## Brano citato
========
Si possono delineare comunque alcuni principi generali da osservarsi in materia di etichettatura del vino.

Di seguito si elencano ed illustrano brevemente gli elementi obbligatori da riportare nell’etichetta.

La designazione della categoria di prodotti vitivinicoli in conformità dell’allegato VII, parte II del Regolamento (UE) n. 1308/2013.

Si fa riferimento alla denominazione merceologica legale “VINO” che è il nome che identifica il prodotto in conformità all’allegato VII parte II del Reg. (UE) n. 1308/2013 secondo il quale il vino è il prodotto ottenuto esclusivamente dalla fermentazione alcolica totale o parziale di uve fresche, pigiate o no, o di mosti di uve. In questo allegato vengono elencate tutte le categorie di prodotti vitivinicoli ossia: vino, vino nuovo ancora in fermentazione, vino liquoroso, vino spumante, vino spumante di qualità, vino spumante di qualità del tipo aromatico, vino spumante gassificato, vino frizzante, vino frizzante gassificato, mosto di uve, mosto di uve parzialmente fermentato, mosto di uve parzialmente fermentato ottenuto con uve appassite, mosto di uve concentrato, mosto di uve concentrato rettificato, vino ottenuto da uve appassite, vino di uve stramature.

Le uve da vino devono appartenere alle varietà descritte dall’art. 81 del Reg. UE 1308/2013 ossia: a) la varietà appartiene alla specie Vitis vinifera o proviene da un incrocio tra la specie Vitis vinifera e altre specie del genere Vitis; b) la varietà non è una delle seguenti: Noah, Othello, Isabelle, Jacquez, Clinton e Herbemont.
========
(Dati sulla posizione di parole ed elementi)
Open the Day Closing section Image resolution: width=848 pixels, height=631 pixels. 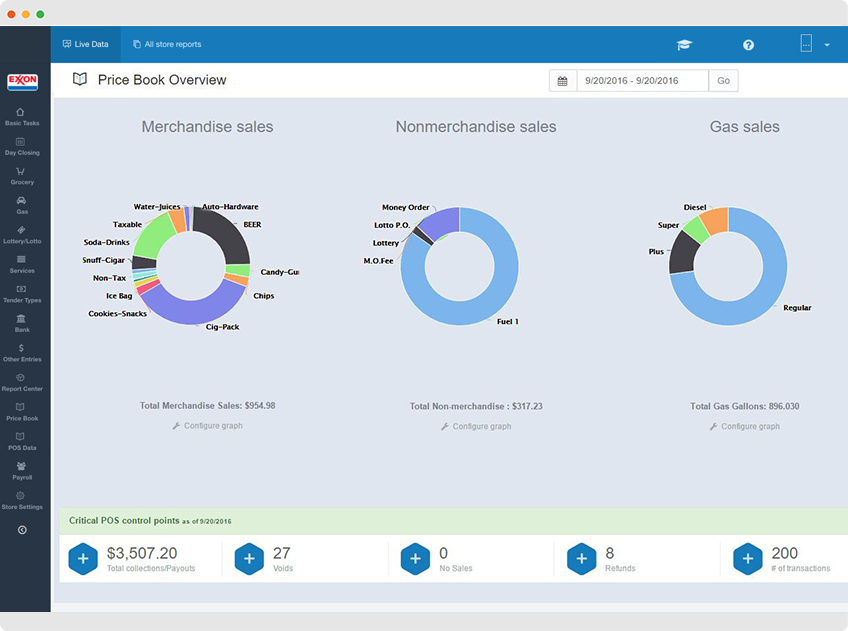point(22,147)
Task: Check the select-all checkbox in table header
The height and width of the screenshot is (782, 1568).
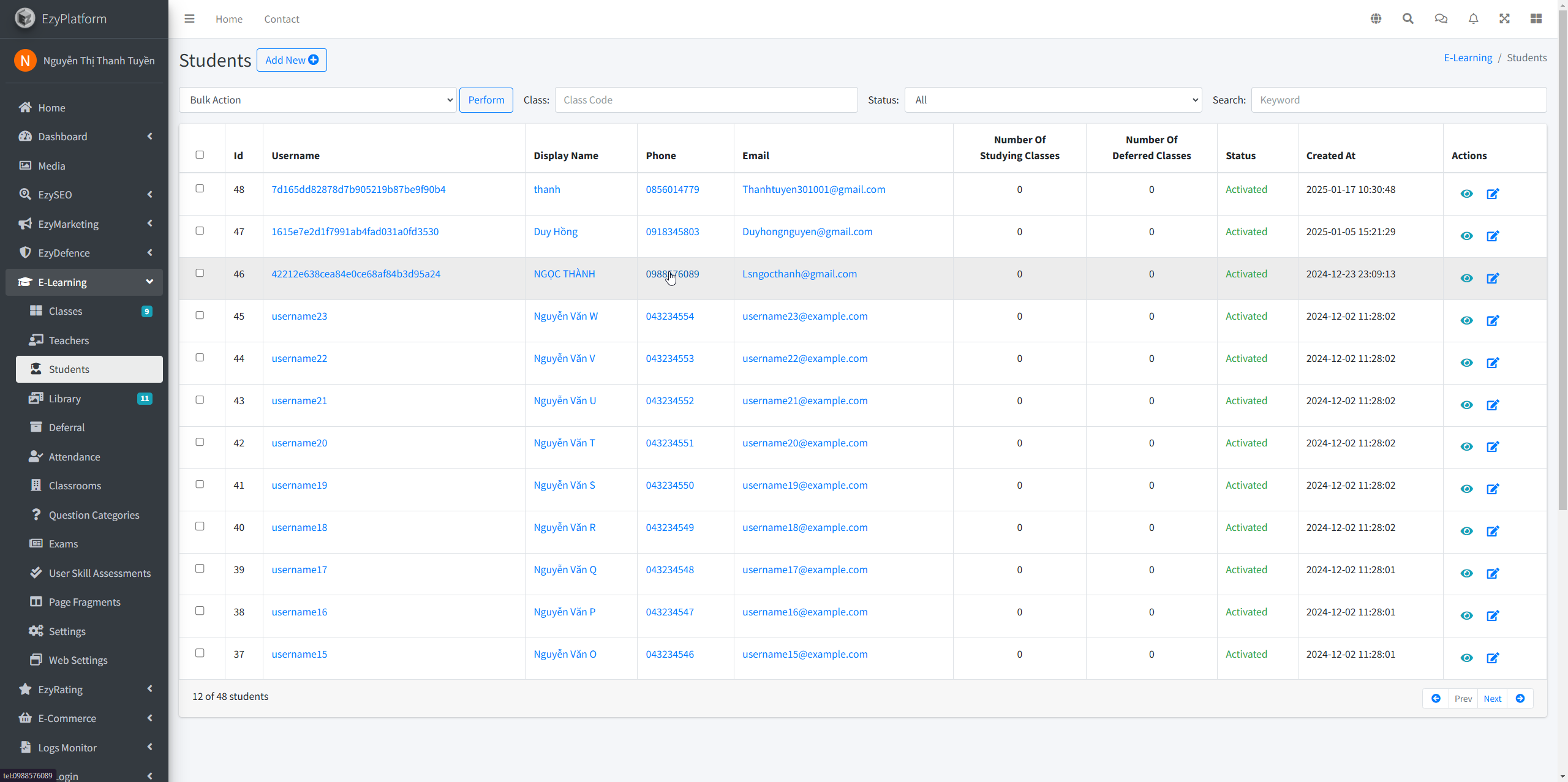Action: pyautogui.click(x=200, y=155)
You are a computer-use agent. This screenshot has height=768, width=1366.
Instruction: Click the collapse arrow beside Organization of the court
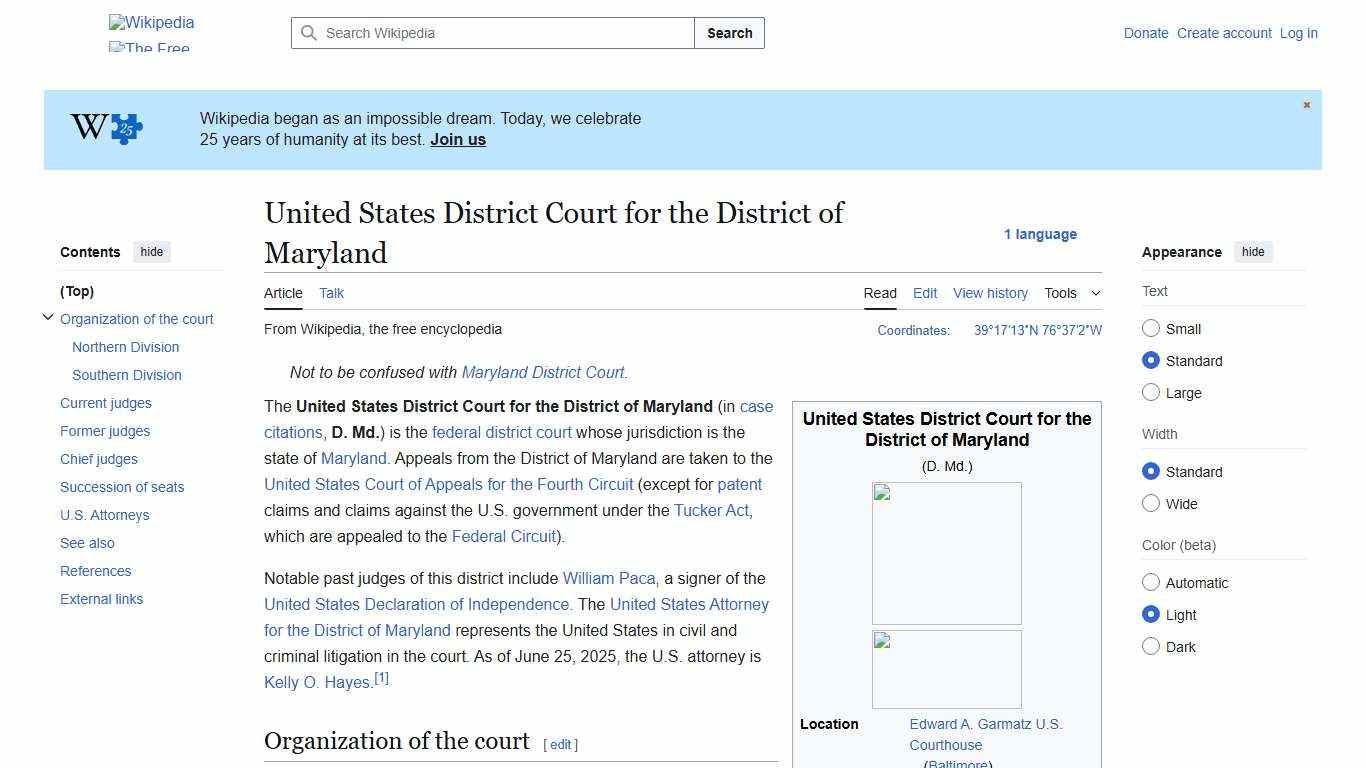click(48, 317)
========
## Consegna scritta
Rispondi alle seguenti domande sul testo dedicato all'etichettatura del vino:
1. Da che cosa si ottiene esclusivamente il vino secondo la definizione riportata?
2. Quale articolo del Reg. UE 1308/2013 descrive le varietà a cui devono appartenere le uve da vino?
3. Quali varietà sono escluse dalle uve da vino?
Le voci elencate non hanno alcun ruolo in questo esercizio.

## Risposta completa
1. Il vino si ottiene esclusivamente dalla fermentazione alcolica totale o parziale di uve fresche, pigiate o no, o di mosti di uve.
2. L'art. 81.
3. Noah, Othello, Isabelle, Jacquez, Clinton e Herbemont.